[[ DATA FOR PROCESSING, beginning ]]
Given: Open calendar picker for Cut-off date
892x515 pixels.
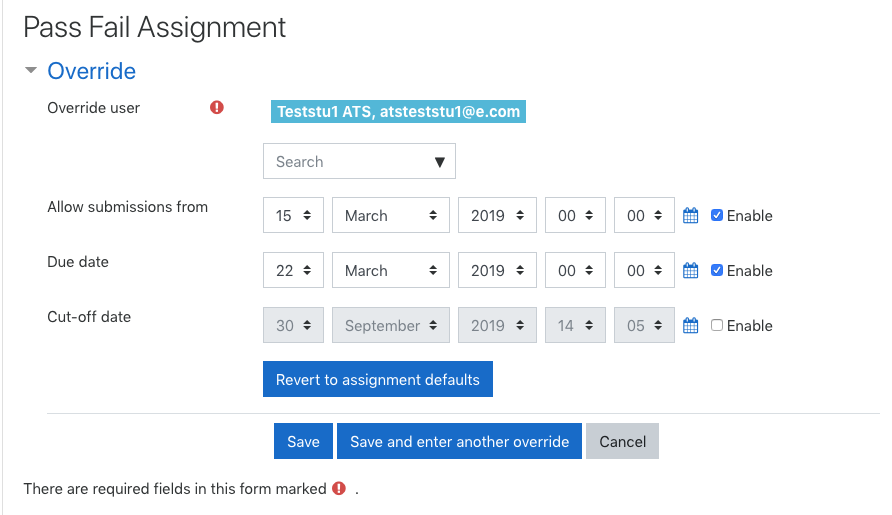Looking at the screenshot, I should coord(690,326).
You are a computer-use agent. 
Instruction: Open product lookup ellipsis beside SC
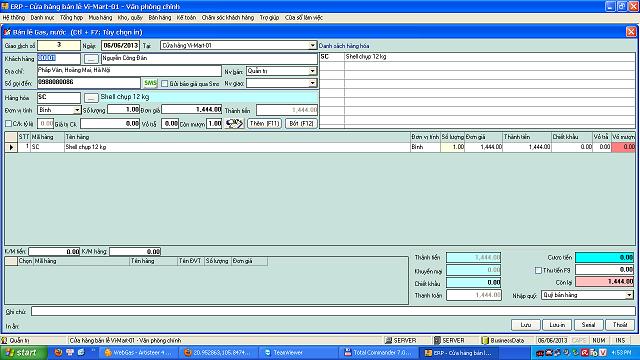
[[ DATA FOR PROCESSING, end ]]
[[ DATA FOR PROCESSING, beginning ]]
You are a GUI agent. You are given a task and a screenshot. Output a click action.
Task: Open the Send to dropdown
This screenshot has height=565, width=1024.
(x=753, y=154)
[[ DATA FOR PROCESSING, end ]]
GOAL OF THE EXERCISE
Among the lines above, return those that contain the string "agent".

RESULT OF THIS TASK
You are a computer-use agent. 
You are a GUI agent. You are given a task and a screenshot. Output a click action.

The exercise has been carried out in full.